Читать книгу Practical Cardiovascular Medicine - Elias B. Hanna - Страница 225

E. Treatment and prognosis of macrovascular vasospasm

Оглавление

An underlying significant CAD is treated with PCI or CABG as appropriate. Beware that, sometimes, the lesion is only moderate and not hemodynamically significant, but becomes significant when vasospasm aggravates it; in those cases, revascularization is not indicated and good results are obtained with CCBs.

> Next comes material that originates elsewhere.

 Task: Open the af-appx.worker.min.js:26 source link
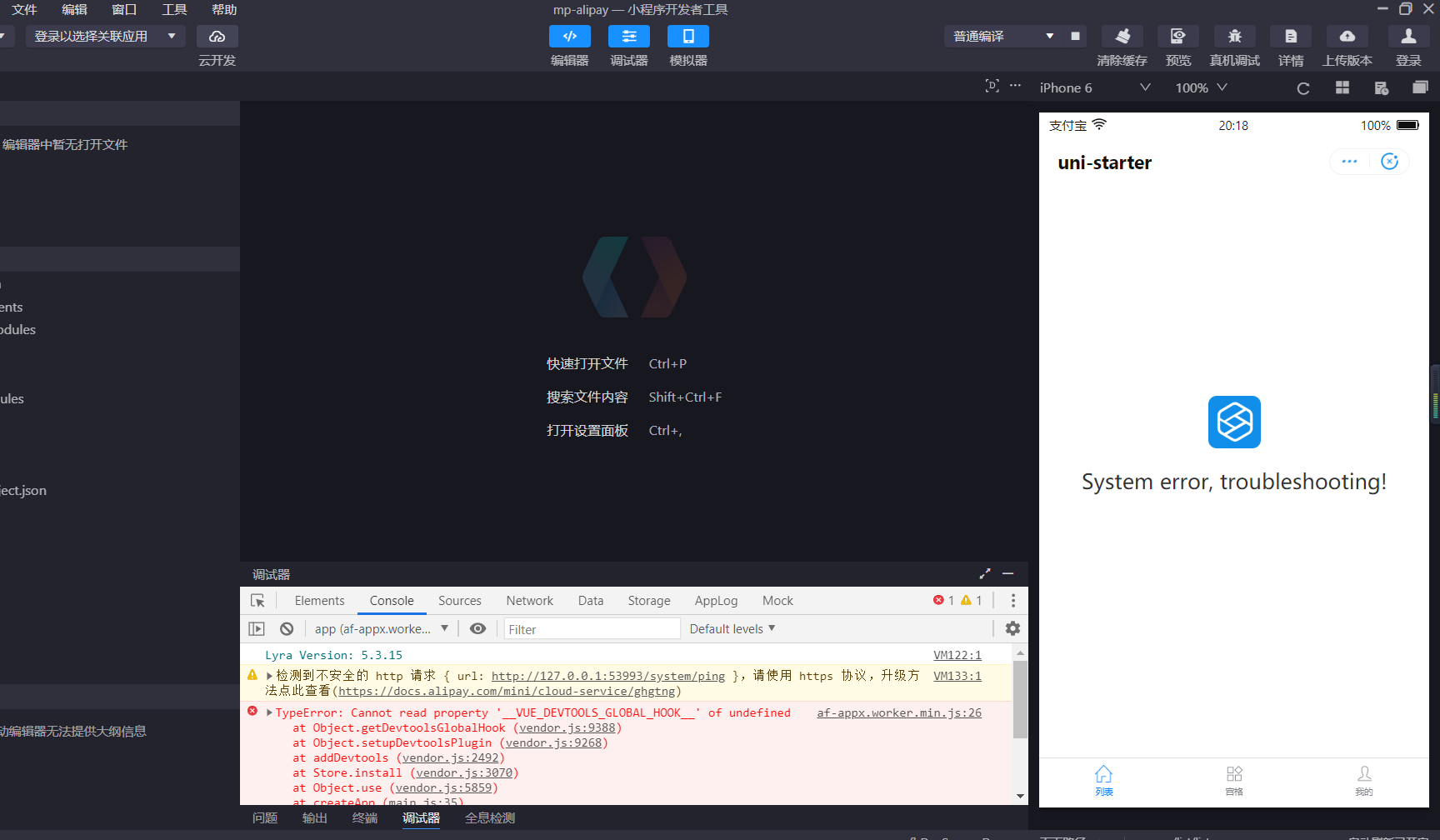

In the absence of severe CAD, CCBs are first-line therapy. CCBs are very effective (control of symptoms in 83% of patients),123 and spontaneous remission is also very common.116-118 Nitrates may also be used, but are less effective (31%).123 β-Blockers may exaggerate vasospasm through blocking the β2-receptor, but may be beneficial in patients with a fixed stenosis and exertional symptoms. In comparison with CCB monotherapy, the combination of CCB and statin has been shown to dramatically reduce vasospasm in one trial.124

The long-term risk of cardiac events is intermediate and is partly related to the extent of underlying CAD.4,5 In five series, patients without CAD had a lower, but still significant, risk of MI (up to 15%),5,115,118,119,123 VT (25%),5,118,123 syncope from arrhythmia (20%), and particularly cardiac arrest (2.5%)115,119 at several years of follow-up; these patients, for the most part, were not receiving CCB. In fact, vasospasm has been well documented as a cause of cardiac arrest in five patients without significant CAD; CCB prevented ergonovine-induced spasm and arrhythmias in these patients.125 The severity of vasospasm, as evidenced by the severity and extent of ST elevation, correlates with adverse events and ventricular arrhythmias regardless of the underlying CAD.115,119 Similarly, prior MI or cardiac arrest are strong predictors of future events.119

Patients receiving CCBs have a much more benign course with much less angina, much less unstable angina (6% at 3 years), and 10× lower risk of MI and cardiac death (<3% at 3 years), which suggests the great efficacy of CCBs.115,117,119,122 However, in patients who have already had a cardiac arrest, CCB therapy does not fully eliminate the risk of VF, and ICD may be justified (in one series, 15% of patients receiving ICD had appropriate shocks despite CCB therapy; in another series, > 50% had VT/VF or ICD shock despite CCB therapy).119,126 Abstinence from smoking and alcohol is also associated with a reduction of events.